There are a few full-time businesses in Hector, but most are part-time. This tradition began with the early settlement when business owners were more enthusiastic about hunting than running a business. “Most of the businesses are open three days a week,” said John. It’s laid back.
John began his term in 2015. “I’m really community oriented. My family was too. I was elected to the city council in the late 1990s and served while my grandfather (Cecil Riley) was mayor. I can’t remember his first year, but he was up in his 60s. His last term started in 1999 when he was 86 years old.” Cecil’s record was focused on improving city infrastructure. “He was instrumental in moving our water system to Tri-County. That’s probably one of the best things he did because it provided the community with a consistent source of water.” John also shares his grandfather’s forward thinking for Hector. “I want the city to be a little more progressive than it has been – getting funding for new roads and grants to work with the school district,” said John. “My philosophy is that in order for Hector to be successful everybody here has to work together.”

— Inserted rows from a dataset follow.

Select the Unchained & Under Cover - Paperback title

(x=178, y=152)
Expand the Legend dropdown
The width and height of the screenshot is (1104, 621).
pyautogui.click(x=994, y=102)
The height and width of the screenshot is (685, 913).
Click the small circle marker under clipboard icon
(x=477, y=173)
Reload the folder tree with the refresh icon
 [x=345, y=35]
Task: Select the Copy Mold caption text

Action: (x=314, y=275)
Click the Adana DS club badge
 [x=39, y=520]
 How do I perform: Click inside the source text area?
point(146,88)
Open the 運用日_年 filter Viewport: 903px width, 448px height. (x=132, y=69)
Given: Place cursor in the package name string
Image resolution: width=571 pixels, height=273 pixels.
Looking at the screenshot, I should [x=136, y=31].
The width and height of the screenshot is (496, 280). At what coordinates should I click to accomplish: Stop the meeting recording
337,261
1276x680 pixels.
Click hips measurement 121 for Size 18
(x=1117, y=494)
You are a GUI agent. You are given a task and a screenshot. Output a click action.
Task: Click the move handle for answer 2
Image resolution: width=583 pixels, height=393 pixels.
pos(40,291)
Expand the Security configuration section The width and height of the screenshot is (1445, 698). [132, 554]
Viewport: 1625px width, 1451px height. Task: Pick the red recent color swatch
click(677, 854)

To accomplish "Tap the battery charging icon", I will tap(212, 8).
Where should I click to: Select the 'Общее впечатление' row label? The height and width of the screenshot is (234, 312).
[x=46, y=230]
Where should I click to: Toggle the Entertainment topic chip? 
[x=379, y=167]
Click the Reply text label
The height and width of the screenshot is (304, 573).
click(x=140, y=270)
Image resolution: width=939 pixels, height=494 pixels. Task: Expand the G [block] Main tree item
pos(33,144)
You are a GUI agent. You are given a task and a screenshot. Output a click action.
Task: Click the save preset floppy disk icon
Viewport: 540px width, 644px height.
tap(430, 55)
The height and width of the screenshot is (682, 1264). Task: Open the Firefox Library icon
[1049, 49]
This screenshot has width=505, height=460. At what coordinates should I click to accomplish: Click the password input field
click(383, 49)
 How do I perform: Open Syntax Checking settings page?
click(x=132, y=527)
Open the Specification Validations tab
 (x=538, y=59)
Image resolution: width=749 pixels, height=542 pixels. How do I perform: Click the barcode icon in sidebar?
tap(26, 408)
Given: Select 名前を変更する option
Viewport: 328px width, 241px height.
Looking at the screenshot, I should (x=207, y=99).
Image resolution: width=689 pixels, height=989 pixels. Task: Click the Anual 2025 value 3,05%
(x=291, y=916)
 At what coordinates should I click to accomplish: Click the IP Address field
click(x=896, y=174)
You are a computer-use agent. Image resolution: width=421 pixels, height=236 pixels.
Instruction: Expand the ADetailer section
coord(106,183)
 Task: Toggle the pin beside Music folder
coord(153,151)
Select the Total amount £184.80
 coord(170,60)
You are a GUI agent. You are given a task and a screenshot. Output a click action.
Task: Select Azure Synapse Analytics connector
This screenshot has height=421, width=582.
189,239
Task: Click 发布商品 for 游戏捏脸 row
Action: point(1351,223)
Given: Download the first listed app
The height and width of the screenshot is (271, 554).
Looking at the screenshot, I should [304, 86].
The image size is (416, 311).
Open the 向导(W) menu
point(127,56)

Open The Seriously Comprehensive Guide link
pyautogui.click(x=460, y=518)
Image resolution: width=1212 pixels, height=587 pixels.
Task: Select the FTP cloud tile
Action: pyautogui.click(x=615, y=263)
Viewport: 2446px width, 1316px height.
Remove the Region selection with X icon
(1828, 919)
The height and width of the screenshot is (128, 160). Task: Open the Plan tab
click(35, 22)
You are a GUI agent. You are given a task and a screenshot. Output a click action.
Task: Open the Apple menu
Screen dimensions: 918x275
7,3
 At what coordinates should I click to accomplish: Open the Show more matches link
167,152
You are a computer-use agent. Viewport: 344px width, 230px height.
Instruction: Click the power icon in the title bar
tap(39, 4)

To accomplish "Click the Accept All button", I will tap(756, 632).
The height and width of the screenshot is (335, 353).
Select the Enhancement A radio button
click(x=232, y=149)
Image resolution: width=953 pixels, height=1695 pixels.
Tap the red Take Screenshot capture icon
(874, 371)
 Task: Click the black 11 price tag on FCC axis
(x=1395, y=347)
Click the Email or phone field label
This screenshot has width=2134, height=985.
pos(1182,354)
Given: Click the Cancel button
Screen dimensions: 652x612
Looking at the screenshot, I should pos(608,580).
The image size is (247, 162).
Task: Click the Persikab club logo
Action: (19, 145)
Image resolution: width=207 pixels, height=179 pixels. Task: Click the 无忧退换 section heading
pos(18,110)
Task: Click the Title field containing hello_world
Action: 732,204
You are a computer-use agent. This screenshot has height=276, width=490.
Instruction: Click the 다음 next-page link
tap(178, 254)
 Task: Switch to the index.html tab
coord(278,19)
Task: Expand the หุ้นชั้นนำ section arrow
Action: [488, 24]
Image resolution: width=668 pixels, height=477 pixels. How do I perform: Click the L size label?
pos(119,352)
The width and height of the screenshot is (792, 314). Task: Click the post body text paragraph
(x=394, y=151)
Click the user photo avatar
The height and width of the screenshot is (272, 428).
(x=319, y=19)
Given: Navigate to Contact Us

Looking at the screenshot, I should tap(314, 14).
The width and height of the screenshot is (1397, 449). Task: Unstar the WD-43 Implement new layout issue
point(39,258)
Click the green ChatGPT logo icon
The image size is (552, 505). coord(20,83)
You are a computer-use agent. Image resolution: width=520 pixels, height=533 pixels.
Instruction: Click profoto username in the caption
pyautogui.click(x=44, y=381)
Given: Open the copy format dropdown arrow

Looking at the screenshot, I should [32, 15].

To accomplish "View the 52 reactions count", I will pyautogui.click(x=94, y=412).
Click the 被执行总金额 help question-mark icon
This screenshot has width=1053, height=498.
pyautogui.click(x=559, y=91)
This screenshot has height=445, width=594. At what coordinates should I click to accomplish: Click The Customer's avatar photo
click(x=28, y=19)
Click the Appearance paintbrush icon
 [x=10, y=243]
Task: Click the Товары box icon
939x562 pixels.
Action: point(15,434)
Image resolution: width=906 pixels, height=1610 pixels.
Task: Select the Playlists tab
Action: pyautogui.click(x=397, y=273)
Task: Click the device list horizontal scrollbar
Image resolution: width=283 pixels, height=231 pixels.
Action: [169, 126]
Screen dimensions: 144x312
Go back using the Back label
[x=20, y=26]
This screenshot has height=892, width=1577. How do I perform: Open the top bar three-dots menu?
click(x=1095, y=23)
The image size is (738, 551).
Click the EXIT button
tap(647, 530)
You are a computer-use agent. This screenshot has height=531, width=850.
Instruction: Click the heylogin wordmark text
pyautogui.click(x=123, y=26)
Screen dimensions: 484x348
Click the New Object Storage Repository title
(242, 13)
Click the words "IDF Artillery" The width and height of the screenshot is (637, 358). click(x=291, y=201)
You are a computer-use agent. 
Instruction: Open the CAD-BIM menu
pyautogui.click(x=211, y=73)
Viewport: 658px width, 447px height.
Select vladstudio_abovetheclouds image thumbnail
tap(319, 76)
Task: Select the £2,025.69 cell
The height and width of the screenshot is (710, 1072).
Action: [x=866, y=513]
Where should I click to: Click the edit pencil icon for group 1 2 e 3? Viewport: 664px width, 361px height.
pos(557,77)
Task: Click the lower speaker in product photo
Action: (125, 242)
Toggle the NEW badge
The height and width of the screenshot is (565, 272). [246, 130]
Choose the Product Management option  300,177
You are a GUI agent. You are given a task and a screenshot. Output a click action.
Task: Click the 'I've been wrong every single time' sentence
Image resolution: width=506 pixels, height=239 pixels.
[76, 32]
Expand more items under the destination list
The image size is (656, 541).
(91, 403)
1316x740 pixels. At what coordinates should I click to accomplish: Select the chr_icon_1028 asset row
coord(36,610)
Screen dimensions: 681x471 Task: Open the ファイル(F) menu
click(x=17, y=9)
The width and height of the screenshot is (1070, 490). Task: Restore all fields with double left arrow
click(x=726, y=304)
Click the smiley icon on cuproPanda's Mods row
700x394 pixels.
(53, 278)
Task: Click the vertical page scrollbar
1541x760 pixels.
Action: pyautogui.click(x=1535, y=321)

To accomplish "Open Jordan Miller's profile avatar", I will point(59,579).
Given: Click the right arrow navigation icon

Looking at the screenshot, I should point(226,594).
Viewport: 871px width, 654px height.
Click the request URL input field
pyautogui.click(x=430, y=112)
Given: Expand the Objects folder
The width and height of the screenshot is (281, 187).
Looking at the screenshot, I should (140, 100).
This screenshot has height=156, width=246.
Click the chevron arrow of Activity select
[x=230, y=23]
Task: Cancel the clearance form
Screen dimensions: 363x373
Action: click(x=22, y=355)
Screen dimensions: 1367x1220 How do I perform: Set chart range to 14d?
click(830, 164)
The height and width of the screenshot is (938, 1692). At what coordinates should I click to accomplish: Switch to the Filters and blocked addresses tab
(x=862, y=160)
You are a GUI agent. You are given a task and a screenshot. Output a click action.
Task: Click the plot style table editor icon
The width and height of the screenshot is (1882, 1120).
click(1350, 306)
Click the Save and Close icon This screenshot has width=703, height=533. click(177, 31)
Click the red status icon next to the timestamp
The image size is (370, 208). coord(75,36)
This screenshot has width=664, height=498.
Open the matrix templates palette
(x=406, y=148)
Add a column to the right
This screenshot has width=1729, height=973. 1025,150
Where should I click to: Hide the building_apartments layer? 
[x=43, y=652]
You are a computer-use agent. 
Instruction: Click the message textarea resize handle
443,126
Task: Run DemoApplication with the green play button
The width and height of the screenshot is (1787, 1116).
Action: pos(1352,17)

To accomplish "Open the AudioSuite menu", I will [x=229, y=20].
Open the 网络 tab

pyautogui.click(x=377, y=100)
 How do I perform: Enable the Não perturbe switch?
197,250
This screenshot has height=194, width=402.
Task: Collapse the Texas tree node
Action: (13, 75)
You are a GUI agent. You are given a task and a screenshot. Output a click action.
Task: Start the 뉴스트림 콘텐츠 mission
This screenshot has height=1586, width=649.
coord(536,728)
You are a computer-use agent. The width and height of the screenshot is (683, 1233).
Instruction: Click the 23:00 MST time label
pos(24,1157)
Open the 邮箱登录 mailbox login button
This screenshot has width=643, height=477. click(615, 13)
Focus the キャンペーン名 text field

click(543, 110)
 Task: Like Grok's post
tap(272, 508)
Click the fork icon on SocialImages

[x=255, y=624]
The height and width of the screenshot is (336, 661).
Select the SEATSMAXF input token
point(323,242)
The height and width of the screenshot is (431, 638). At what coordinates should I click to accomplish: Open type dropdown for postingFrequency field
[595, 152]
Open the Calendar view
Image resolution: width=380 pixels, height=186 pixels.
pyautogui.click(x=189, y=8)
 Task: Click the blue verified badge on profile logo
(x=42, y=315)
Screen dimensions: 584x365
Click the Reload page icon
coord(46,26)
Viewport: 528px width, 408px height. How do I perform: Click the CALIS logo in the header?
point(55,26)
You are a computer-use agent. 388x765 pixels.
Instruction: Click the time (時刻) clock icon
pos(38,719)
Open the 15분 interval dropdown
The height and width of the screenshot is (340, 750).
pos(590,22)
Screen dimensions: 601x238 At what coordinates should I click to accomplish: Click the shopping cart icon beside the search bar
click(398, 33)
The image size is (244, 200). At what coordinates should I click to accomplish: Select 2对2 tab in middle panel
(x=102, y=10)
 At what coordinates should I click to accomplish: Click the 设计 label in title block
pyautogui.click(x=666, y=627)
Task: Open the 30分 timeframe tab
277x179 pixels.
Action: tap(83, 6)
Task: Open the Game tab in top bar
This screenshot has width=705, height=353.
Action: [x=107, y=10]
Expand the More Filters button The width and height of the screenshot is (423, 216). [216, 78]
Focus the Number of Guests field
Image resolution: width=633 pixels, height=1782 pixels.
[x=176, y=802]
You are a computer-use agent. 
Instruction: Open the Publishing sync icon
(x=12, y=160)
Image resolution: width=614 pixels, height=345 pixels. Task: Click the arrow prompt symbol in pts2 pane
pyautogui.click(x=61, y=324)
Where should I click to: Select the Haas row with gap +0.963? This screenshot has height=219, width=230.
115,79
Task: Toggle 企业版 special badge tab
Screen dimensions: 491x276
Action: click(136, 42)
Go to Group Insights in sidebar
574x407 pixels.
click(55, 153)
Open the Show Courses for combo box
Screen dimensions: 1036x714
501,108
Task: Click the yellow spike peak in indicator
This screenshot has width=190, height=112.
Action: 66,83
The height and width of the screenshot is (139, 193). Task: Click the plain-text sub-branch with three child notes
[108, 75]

One of the two city parks in Hector is named after John’s grandfather, the Cecil Riley Memorial Park. It features a walking trail and a pavilion for community events. One such event is the annual HectorFest and Dogg Daze celebration held in June. The event includes a Dogg Daze beauty pageant, music concerts, a parade, and fireworks. As of 2018, HectorFest is run by the Hector Scholarship Foundation and cosponsored by the city.
The Hector Scholarship Foundation (HSF) is a non-profit started by Dr. Greg Bell, a local pharmacist and cattle rancher, and his brother-in-law, Walt Davis, former superintendent of schools. “We wanted to give opportunities to young people here and at the same time entice them to remain here and to build their businesses here to help the city grow,” said Greg. In 2018 HSF awarded five $2000 scholarships.
The mountain music at HectorFest is provided by local musicians. At one time the music concerts were separate. John and city council member Jason Waterson, a musician himself, put together the first free concert. The concerts became part of HectorFest in 2016 with two stages featuring 12 bands.
Local writer and photographer Lacey Kennan said, “One of the great things about HectorFest is that we showcase local talent.”
The second park, Linton Park, is the oldest. It’s named for Dr. A. C. Linton, who was the first operating doctor in Hector. A native of Hector, he stayed to practice medicine from the age of 21 until well into his 80s. Dr. Linton’s service fees often went unpaid or were paid in rations, chickens, or dinner. Dr. Linton started his practice using a horse and buggy, making house calls to the sick through any type of weather and through creeks and forests. He claimed to have delivered over 6,000 babies during his career and was beloved by the community he served.
What do people love about Hector? Mayor Riley said, “The vast majority care about their neighbors. They work hard together. If there is a tragedy or illness they come together. It’s a close-knit community. They are a giving community. It has a lot to offer if you like outdoor activities. We have great churches. It’s a good place to raise your family.”
Ednita Condley, Hector Library Branch Manager agrees with John. “We know and like everyone.”